Wednesday, October 16, 2013

Email::Valid Peculiarities

Over here at Dada Mail, we do a lot of verification of email addresses when confirming subscriptions. Is the form of the email correct? Has this address been used to try to subscribe with before? Has the user themselves confirmed their subscription? What happens when there's an error? There's a lot to it (sadly) and if something in one of these steps goes wrong, a subscription doesn't happen, or worse yet, a mailing list is tarnished with not-so-valid addresses. This little tale is about invalid in form addresses getting on people's mailing lists.

A user posted on the Dada Mail support forums: "There's an address with a space in it, that's entered my list! It's causing problems with delivery of the ENTIRE list? How did that happen?"

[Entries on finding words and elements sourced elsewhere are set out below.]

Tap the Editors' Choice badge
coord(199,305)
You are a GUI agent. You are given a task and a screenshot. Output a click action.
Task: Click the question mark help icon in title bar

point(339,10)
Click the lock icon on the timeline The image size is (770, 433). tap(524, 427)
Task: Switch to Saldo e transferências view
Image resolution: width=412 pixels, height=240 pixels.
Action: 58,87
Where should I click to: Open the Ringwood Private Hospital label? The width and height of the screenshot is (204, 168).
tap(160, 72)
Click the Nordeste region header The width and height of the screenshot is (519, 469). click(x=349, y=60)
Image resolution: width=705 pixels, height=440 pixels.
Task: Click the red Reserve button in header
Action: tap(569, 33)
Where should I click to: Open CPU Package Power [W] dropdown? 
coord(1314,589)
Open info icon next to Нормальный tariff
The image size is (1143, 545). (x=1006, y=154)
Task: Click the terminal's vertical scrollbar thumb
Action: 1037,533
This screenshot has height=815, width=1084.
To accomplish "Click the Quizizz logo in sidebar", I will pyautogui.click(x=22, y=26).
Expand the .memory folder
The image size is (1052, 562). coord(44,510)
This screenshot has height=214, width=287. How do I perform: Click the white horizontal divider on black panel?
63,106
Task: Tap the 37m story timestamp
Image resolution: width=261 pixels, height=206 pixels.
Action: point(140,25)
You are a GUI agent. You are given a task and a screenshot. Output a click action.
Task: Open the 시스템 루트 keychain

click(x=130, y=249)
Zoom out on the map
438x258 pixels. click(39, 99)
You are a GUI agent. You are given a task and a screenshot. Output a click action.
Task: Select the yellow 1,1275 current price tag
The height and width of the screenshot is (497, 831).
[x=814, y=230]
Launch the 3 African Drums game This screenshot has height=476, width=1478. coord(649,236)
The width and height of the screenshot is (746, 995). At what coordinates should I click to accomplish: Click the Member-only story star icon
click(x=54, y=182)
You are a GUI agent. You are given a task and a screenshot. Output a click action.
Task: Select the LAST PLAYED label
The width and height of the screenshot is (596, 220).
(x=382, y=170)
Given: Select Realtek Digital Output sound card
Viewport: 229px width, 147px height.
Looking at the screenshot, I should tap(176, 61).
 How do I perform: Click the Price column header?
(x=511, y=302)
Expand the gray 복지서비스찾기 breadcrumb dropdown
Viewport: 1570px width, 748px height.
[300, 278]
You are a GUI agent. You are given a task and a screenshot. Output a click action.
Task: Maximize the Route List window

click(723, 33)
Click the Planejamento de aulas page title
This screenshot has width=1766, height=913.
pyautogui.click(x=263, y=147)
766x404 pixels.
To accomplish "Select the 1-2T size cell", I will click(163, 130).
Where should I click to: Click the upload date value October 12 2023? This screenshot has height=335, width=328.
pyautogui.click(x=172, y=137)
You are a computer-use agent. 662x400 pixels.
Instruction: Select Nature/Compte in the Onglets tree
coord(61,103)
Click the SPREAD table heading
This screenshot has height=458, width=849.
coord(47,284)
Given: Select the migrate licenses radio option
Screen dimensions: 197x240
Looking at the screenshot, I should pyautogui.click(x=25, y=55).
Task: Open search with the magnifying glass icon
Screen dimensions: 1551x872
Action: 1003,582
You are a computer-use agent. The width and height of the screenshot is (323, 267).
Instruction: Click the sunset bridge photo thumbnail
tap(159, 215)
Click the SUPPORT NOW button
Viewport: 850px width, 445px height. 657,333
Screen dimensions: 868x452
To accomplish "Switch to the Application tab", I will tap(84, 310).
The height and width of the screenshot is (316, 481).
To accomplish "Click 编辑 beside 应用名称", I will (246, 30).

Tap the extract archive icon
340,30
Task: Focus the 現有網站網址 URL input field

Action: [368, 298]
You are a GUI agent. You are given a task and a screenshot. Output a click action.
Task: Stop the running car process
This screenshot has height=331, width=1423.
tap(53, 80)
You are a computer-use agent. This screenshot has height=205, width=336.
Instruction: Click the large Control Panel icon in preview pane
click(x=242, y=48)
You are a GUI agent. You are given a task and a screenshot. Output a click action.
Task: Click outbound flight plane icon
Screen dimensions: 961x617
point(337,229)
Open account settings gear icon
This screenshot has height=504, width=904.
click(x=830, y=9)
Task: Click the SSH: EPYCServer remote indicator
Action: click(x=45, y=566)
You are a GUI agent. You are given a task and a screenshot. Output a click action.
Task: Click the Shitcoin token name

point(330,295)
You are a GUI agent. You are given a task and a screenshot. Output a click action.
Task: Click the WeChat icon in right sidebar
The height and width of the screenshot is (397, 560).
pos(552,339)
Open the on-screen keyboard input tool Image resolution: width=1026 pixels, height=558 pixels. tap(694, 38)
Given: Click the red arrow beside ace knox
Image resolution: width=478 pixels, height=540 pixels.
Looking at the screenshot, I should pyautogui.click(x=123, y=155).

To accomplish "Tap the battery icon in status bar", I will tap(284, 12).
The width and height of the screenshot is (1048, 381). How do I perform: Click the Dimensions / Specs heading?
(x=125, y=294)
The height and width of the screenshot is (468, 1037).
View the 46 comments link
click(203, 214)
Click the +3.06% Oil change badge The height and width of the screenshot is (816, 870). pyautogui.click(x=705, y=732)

A lot of the time developing a very complicated piece of software is supporting it (I think, anyways). When a question like this comes down the tubes, I have no great answer, except it must have been an outside thing. So I ask, "Was the address added directly into the backend?" That's something that happens from time to time, although there are many pitfalls: importing data can be done incorrectly - and even if it's done correctly once, the design of the backend can change, and then it's not done correctly anymore.

That's why, if it's an option, it's a good idea to use the API that presented to the developer, rather than try to retinker it, yourself. 

When the user replied back with, "Nope!" I knew I was really stuck.  "But I have tests!"  I protested to my Macbook Pro. "Coverage!" "I didn't roll my own email validator!" "I did everything you're supposed to do!"

 So, current tests be-damned, I had to start from square one: Attempt to recreate the problem, in the simplest way I could. So, I tried to join a list, with an address with a space in it, like this:

myaddress@example .com

And, wouldn't you know it, the app took the address like nothing was wrong. Now,  totally believing my user, but being in total disbelief myself, it was time to hit the code.  We use Email::Valid in Dada Mail, to test the validity of an email address, like so:



#!/usr/bin/perl 

use Email::Valid; 

my $address = 'someone@example.com'; 

if(Email::Valid->address($address)){ 
 print "Valid!"; 
}
else { 
 print "NOPE!"; 
} 
# prints, Valid! 


This is wrong.  Observe:


#!/usr/bin/perl 

use Email::Valid; 

my $address = 'someone@example .com'; # notice the space! 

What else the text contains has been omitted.